-- What you have to do --
Repeat each entry word for word; the images are not part of the copy.

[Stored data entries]
▽
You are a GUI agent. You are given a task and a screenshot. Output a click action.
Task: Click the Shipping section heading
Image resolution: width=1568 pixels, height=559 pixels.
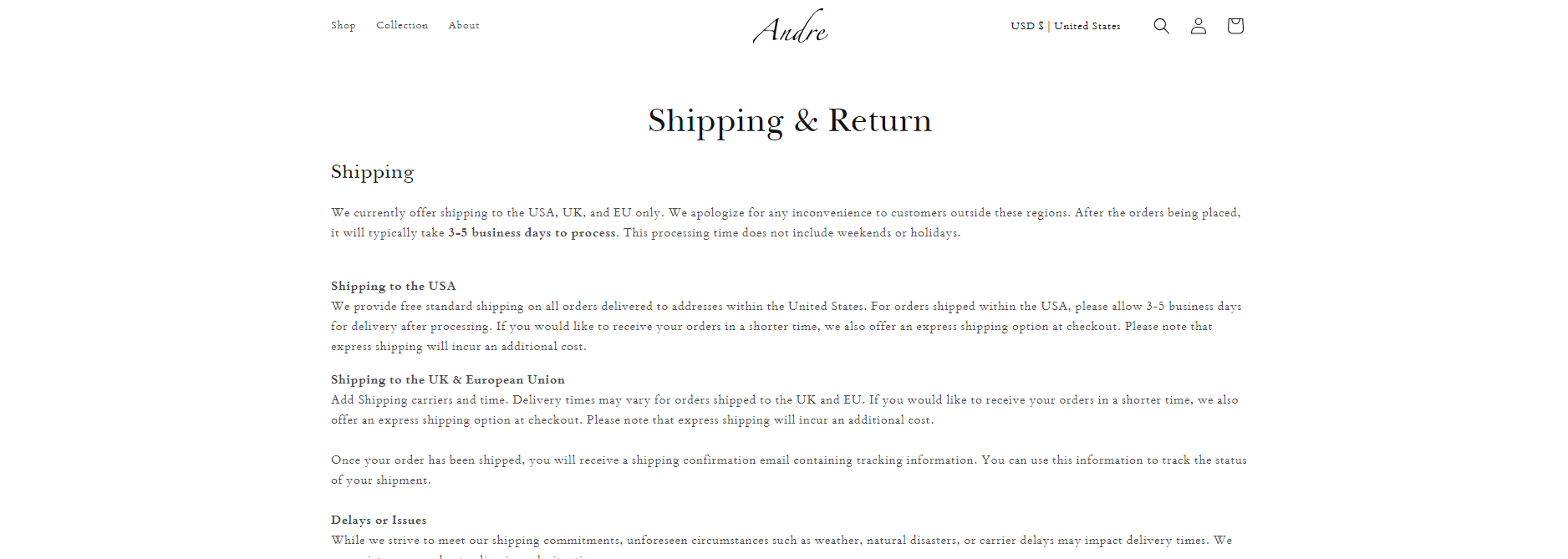372,172
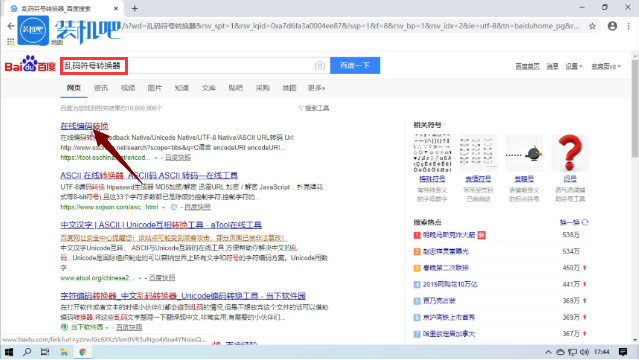Click the camera image search icon

click(x=320, y=66)
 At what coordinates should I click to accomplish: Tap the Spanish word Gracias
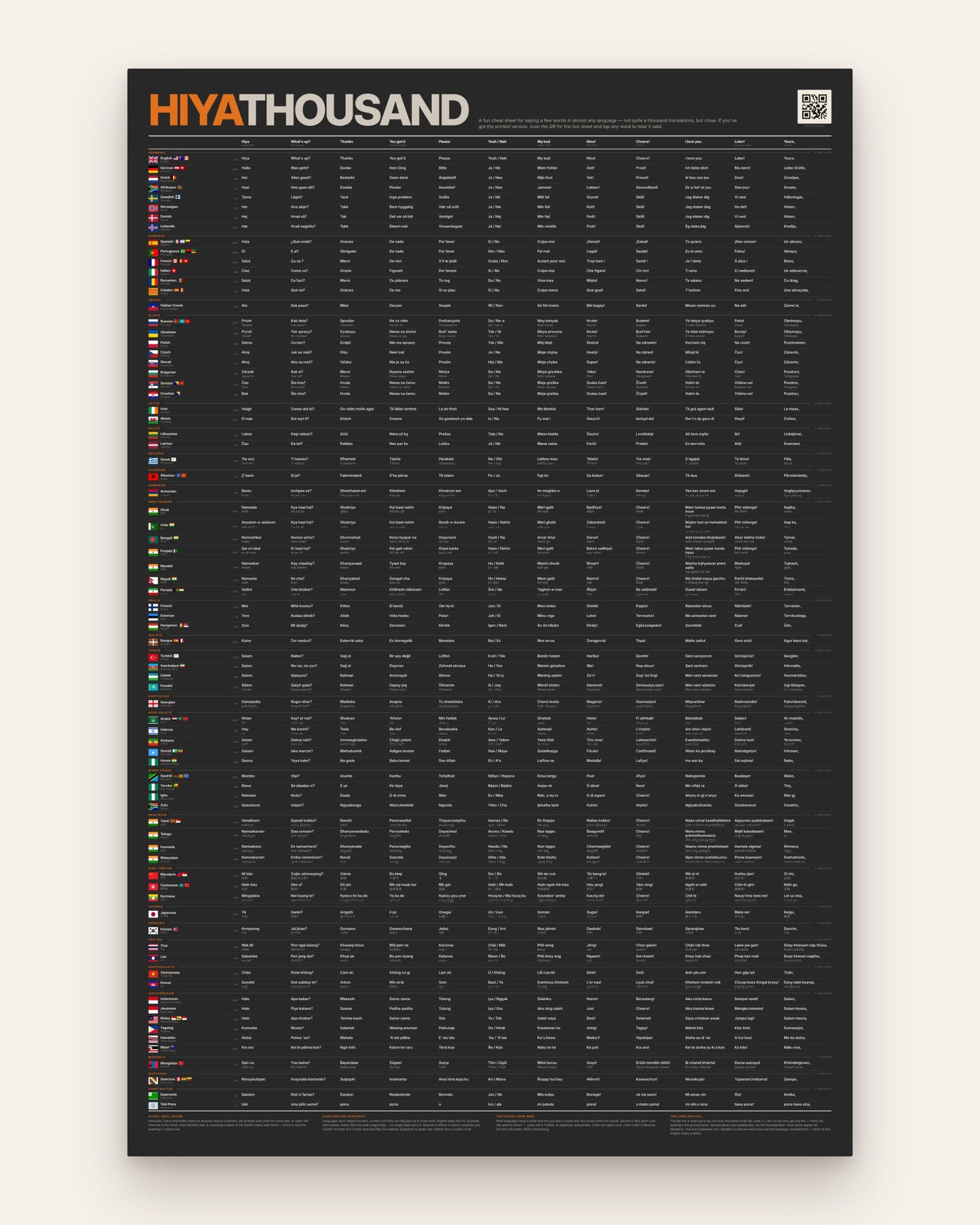pyautogui.click(x=347, y=241)
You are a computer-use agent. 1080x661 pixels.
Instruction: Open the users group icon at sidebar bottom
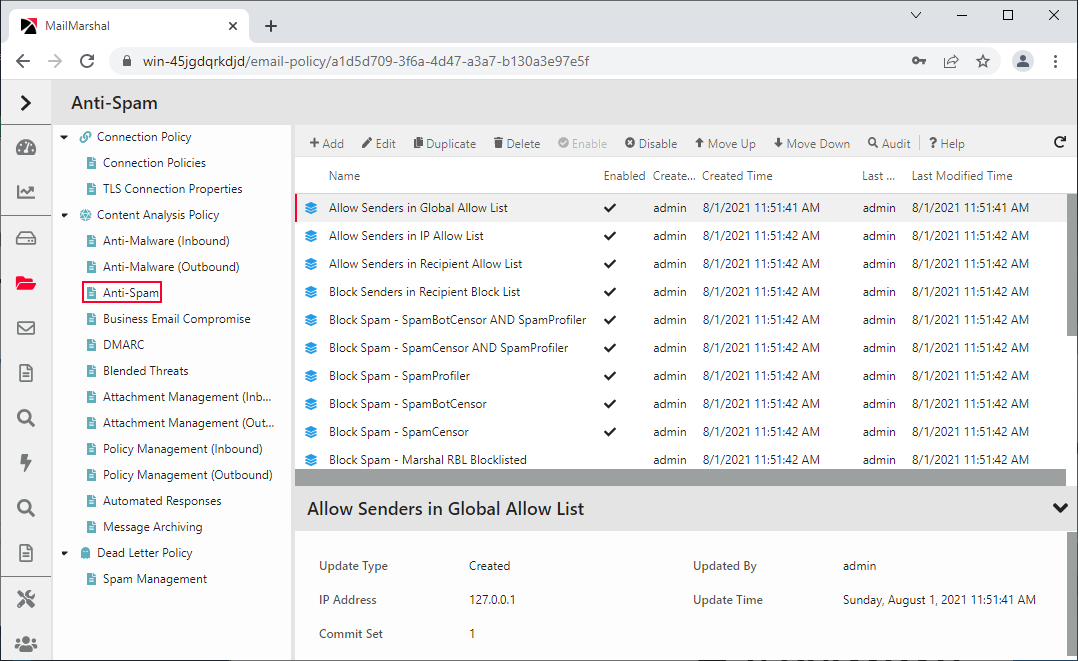(x=26, y=643)
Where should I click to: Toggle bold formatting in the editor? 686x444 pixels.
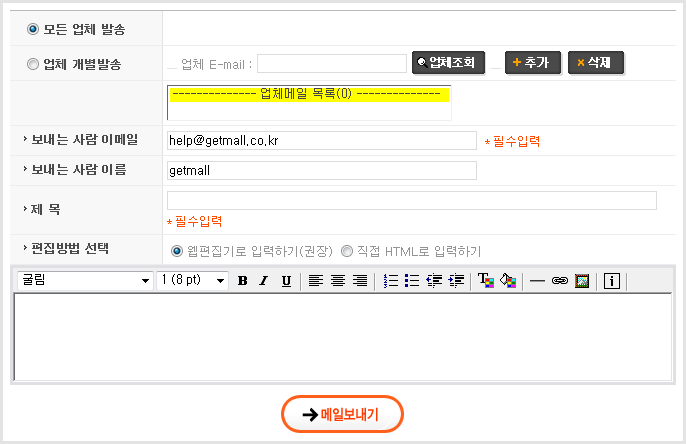pyautogui.click(x=242, y=281)
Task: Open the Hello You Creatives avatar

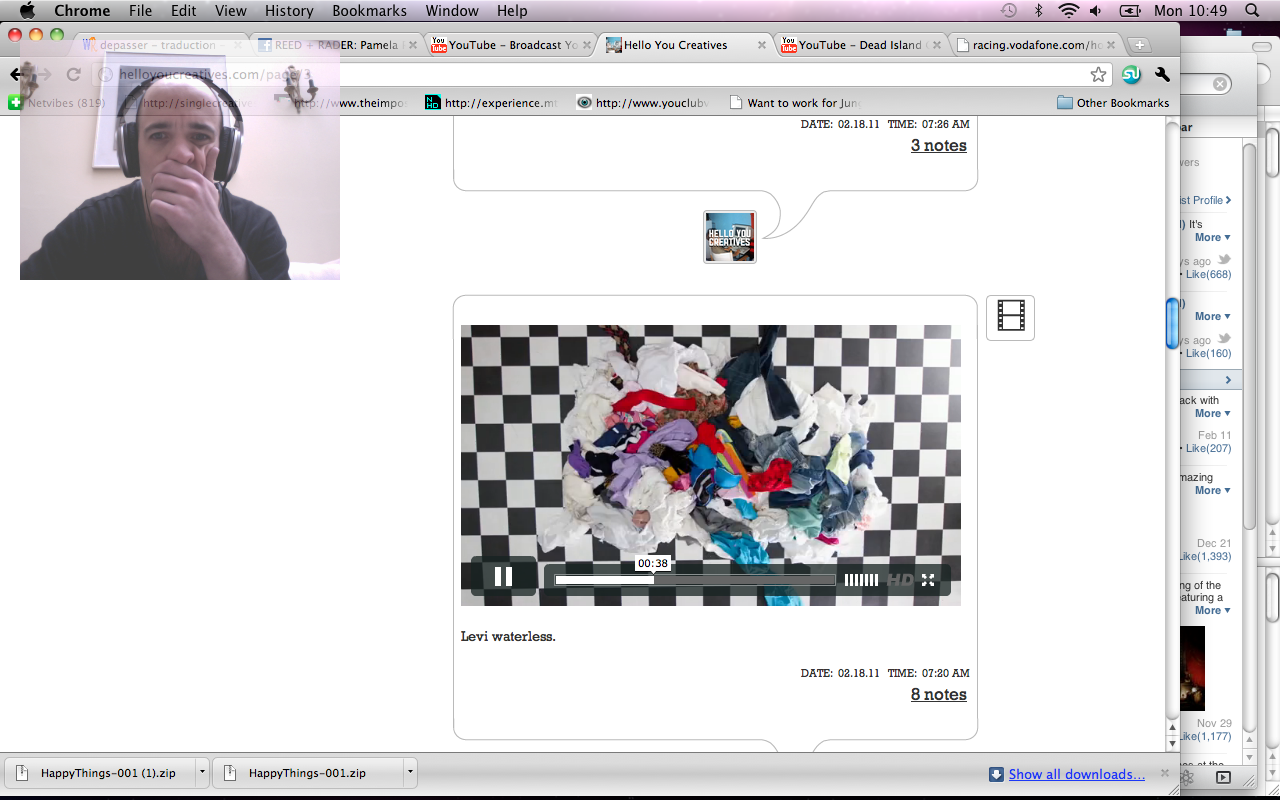Action: (x=729, y=237)
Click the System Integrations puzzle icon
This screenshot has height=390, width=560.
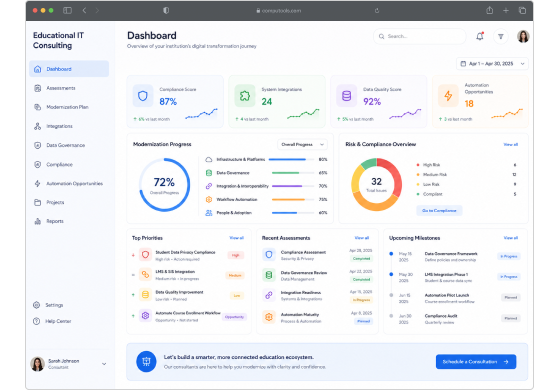click(x=245, y=96)
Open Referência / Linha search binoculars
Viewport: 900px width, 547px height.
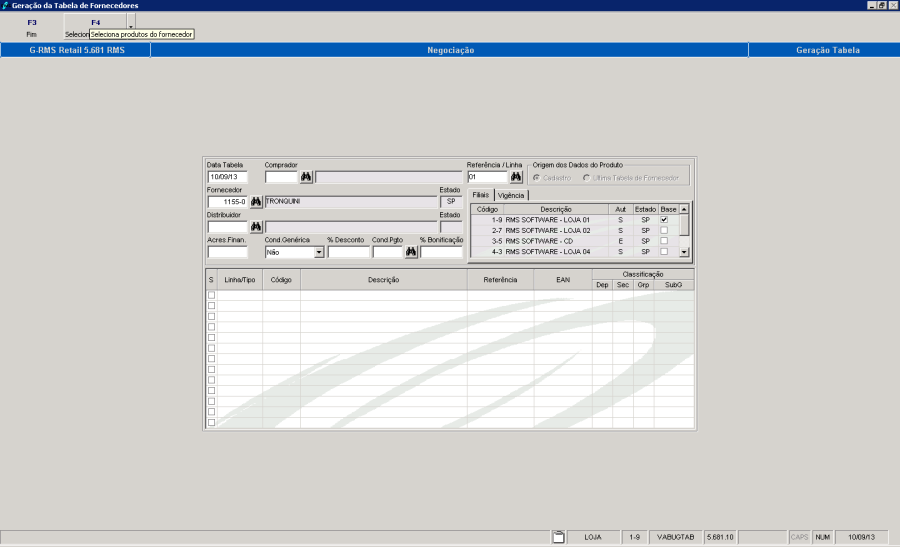(x=516, y=177)
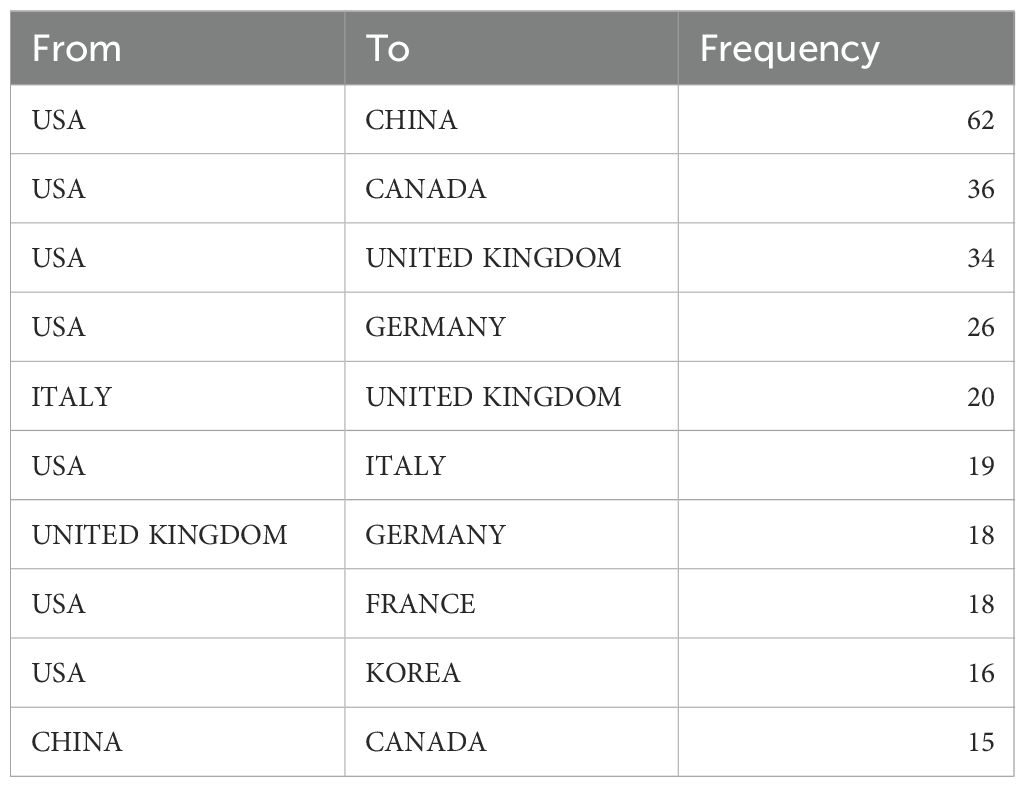
Task: Click the frequency value 15
Action: point(980,742)
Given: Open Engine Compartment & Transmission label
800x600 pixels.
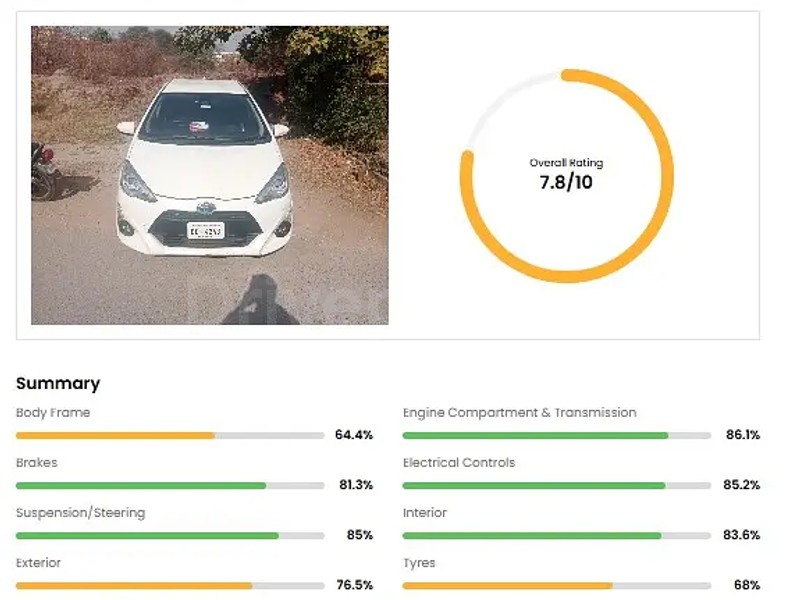Looking at the screenshot, I should (519, 412).
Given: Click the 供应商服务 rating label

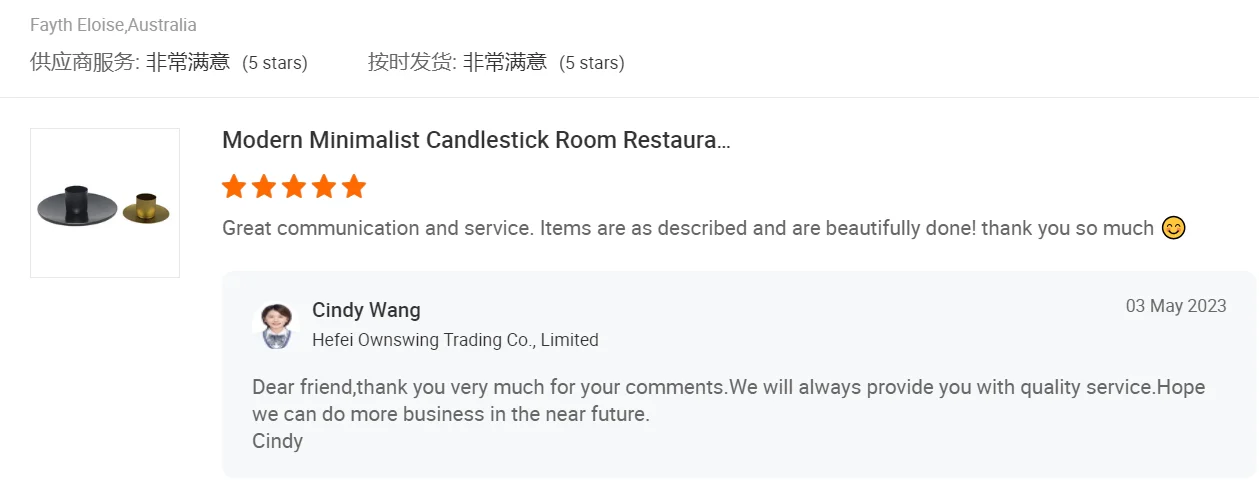Looking at the screenshot, I should (84, 62).
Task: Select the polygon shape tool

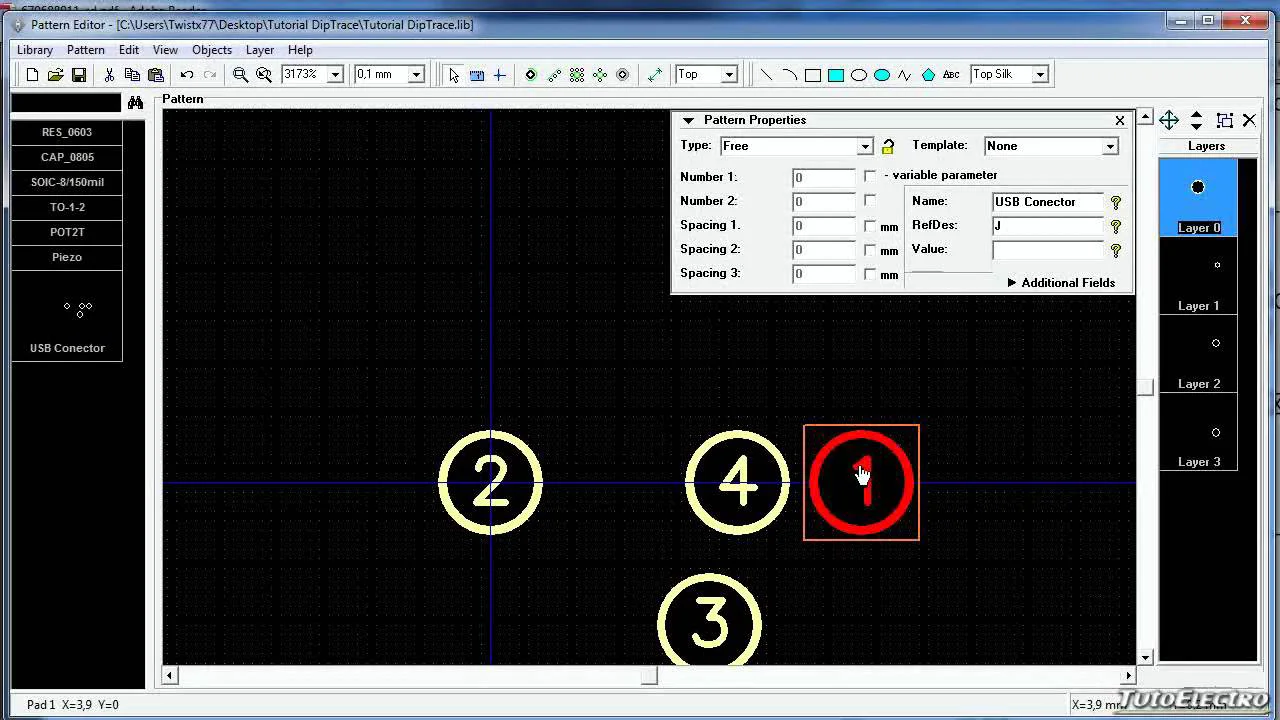Action: point(928,75)
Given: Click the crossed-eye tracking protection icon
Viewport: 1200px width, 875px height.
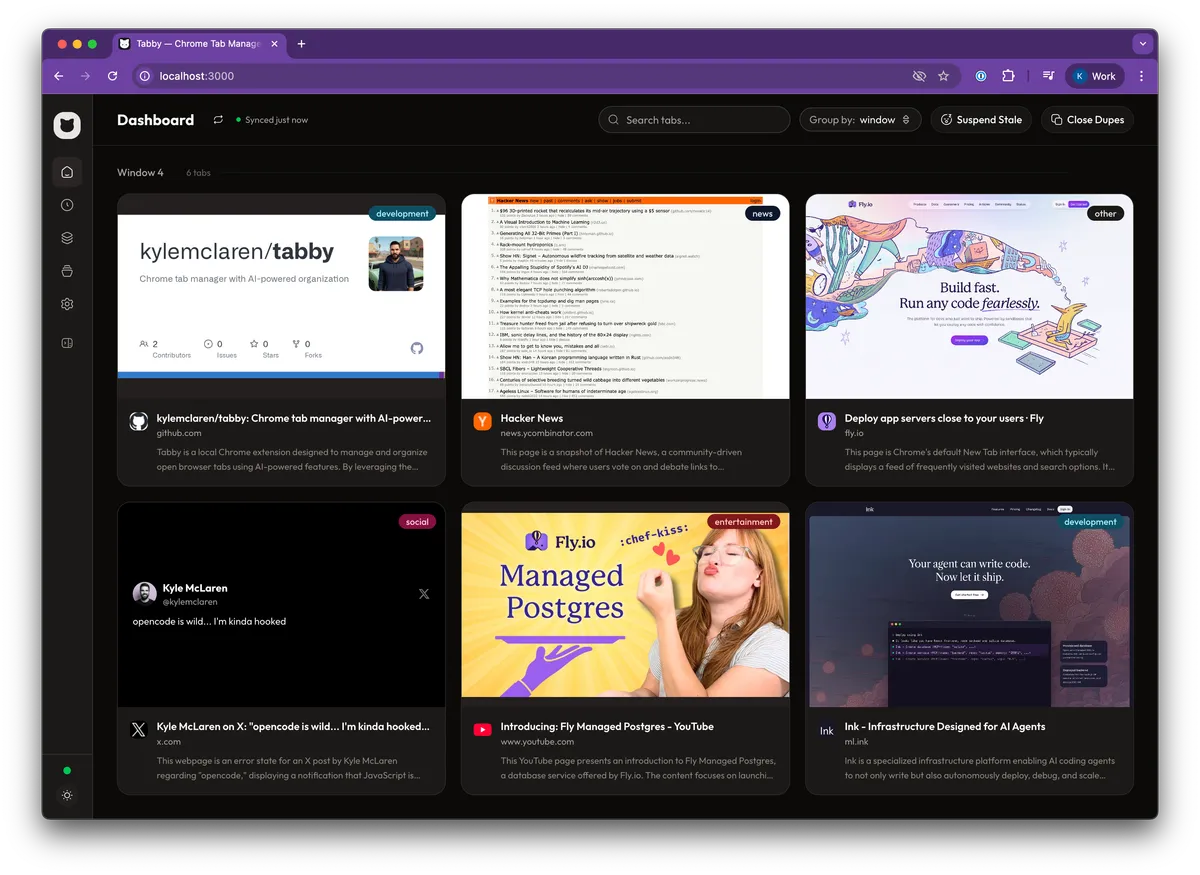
△
-- Final answer --
You are a GUI agent. You are given a task and a screenshot. Output a click action.
Task: Click the Shipping section heading
Image resolution: width=1568 pixels, height=559 pixels.
372,172
Click the camera image search icon

click(x=320, y=66)
 At what coordinates should I click to accomplish: Tap the Spanish word Gracias
pyautogui.click(x=347, y=241)
You are a computer-use agent. 1080x661 pixels.
Instruction: Open the users group icon at sidebar bottom
(x=26, y=643)
Where should I click to: Toggle bold formatting in the editor? 686x444 pixels.
pyautogui.click(x=242, y=281)
Task: Open the Hello You Creatives avatar

Action: (x=729, y=237)
Click the System Integrations puzzle icon
This screenshot has height=390, width=560.
click(x=245, y=96)
Open Referência / Linha search binoculars
Viewport: 900px width, 547px height.
(x=516, y=177)
Task: Click the frequency value 15
Action: point(980,742)
Given: Open Engine Compartment & Transmission label
800x600 pixels.
Looking at the screenshot, I should (519, 412).
Given: Click the 供应商服务 rating label

Looking at the screenshot, I should (84, 62).
Task: Select the polygon shape tool

Action: point(928,75)
Given: Click the crossed-eye tracking protection icon
Viewport: 1200px width, 875px height.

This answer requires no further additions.